In women, androgen insufficiency is generally defined as a cluster of symptoms and signs—diminished well-being, unexplained fatigue, decreased sexual desire, and thinning pubic hair—in the presence of decreased bioavailable testosterone and normal estrogen. However, we lack evidence that this syndrome can be diagnosed by measuring circulating androgens.

Davis and colleagues explored the question by randomly recruiting 1,423 women aged 18 to 75 from the electoral rolls of Victoria, Australia. Voting is mandatory in Australia, where every adult is on the rolls; thus, the study population represented a cross-section of the general female adult population in that country.

After exclusions, Davis et al measured circulating androgens and sexual function (by a self-reported scale) in 1,021 women. The objective: to determine whether women who reported “low sexual well-being” were more likely to have low serum androgen levels than women who did not.

No correlation between testosterone and libido

Davis and colleagues found no evidence that total or free testosterone levels help determine which women have low sexual function. Although significant associations were noted between low levels of dehydroepiandrosterone sulfate (DHEAS) and sexual dysfunction, Davis et al found no diagnostically useful reason to measure DHEAS. Most women with low DHEAS reported no sexual dysfunction, and most women with sexual dysfunction lacked low DHEAS.

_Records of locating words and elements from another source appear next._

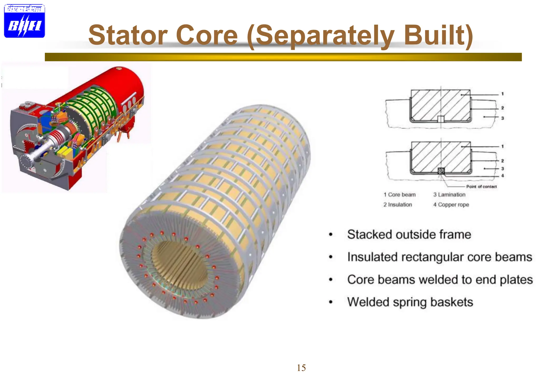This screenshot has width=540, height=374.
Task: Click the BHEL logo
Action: click(x=24, y=21)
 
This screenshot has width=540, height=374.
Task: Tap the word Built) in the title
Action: click(x=438, y=35)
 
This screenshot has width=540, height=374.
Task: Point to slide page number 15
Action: click(x=301, y=368)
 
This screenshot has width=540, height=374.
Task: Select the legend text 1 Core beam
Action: click(x=399, y=195)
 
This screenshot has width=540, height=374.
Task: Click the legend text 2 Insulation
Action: click(x=398, y=205)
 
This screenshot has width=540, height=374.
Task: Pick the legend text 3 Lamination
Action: click(x=449, y=195)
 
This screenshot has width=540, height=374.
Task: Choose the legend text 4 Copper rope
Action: click(x=451, y=205)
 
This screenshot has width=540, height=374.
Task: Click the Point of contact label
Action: click(x=481, y=186)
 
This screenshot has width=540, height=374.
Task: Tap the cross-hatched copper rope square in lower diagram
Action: click(x=441, y=171)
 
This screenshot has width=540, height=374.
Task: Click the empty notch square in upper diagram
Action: click(x=441, y=119)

The likelihood of a clinically useful association between women with low sexual function and a low androgen level was greatest when the proportion of women with low sexual function was small (less than the fifth percentile) and the normal range for the serum androgen level was relatively large, such as the DHEAS level among young women.1

Still no correlation in women at midlife

In the second study, Dennerstein et al used data collected over 8 years from the Melbourne Women’s Midlife Health Project, a prospective, longitudinal, population-based study of Australian women aged 45 to 55. They chose this age group because hormonal changes during the menopausal transition “do not occur in a vacuum.” Rather, the midlife years coincide with other transitions as children leave home and parents age. In addition, some women may lose or change sexual partners, some of whom have their own problems with sexual function. The authors wanted to determine whether women’s sexual function is more dependent on psychosocial and relationship factors than on actual hormone levels.

The study involved annual measurements of both sexual function (by questionnaire) and hormone levels. Data were available from 336 women.

The findings: Only estradiol levels had a direct effect on sexual function, and then only on sexual response and dyspareunia. However, estradiol levels were less important than prior levels of sexual function, a change in partners, or feelings for the partner. Testosterone and DHEAS levels did not correlate with sexual function.

So how do we diagnose low libido?

Although a correlation may exist between low levels of circulating androgens and sexual dysfunction,2 there is no consensus on the clinical utility of measuring androgens to diagnose it. These studies are consistent with others that have failed to find serum testosterone levels useful in diagnosing androgen insufficiency.3

One possibility may be that commercial assays for testosterone lack sufficient sensitivity and reliability to accurately measure the low levels of testosterone found in women, although the authors of both studies used reliable and reproducible methods.

Thus, for the time being, at least, androgen insufficiency syndrome remains a clinical diagnosis.

The commentators report no financial relationships relevant to this article.